Bhaskar (1998) noted that social structures were different from natural structures insofar as the former could be changed by human agency but went on to draw upon the ‘structuration theory’ developed by Giddens (1995 [1984]) which ended up “solving”’ the structure-agency problem by redefining it as a problem of agency. For Giddens, and by extension, Bhaskar, structures were “virtual” because they only existed in agents’ heads as ‘memory traces’ until agents chose to act upon them – or “instantiate” them. Margaret Archer (1995) then sought to rescue Bhaskar from himself by rejecting Giddens and saying that Bhaskar’s argument could be saved by saying that structures were emergent properties that were dependent on agency in the past tense. That is, structures emerged from agents’ actions in the past and then become emergent properties that could condition agency and which were thus irreducible to agency.

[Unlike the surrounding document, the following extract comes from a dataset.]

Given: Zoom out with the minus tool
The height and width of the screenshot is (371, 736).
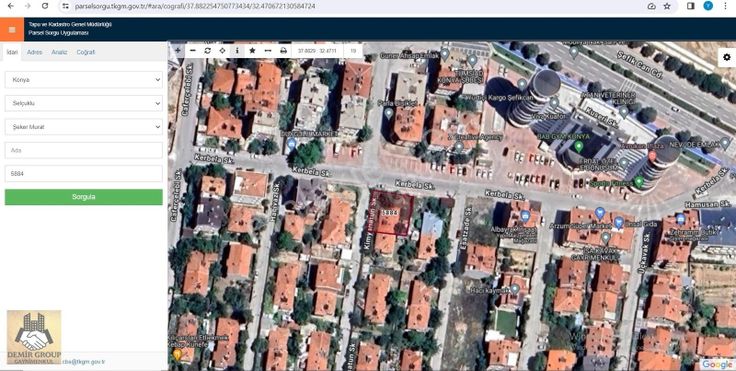Looking at the screenshot, I should coord(192,51).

For Archer, individualism was an ontological position influenced by empiricism (because we can only see individuals) and this raises the awkward problem that Bhaskar would seem to be influenced by a philosophy he sought to reject. Archer tries to avoid this by defining the problem in terms of Giddens’ theory not being a form of individualism but a position that committed what she called “central conflation”, meaning the mutual conflation of structure into agency and agency into structure. This does not seem a tenable or meaningful definition of the problem though, given that structures have no existence separate from agents, and so it more accurate to say Bhaskar’s use of Giddens committed him to a form of individualism, as Benton (1981) actually argued.

Critical realism has proved increasingly popular in social science, with social scientists keen to avoid positivism (often defined very broadly to include any quantitative research), interpretivistic and post-structuralist relativism, and individualism in the form of rational choice theory, using critical realism to explain events in terms of structure and agency. Critical realism became an orthodoxy for those unsatisfied with the extant orthodoxies.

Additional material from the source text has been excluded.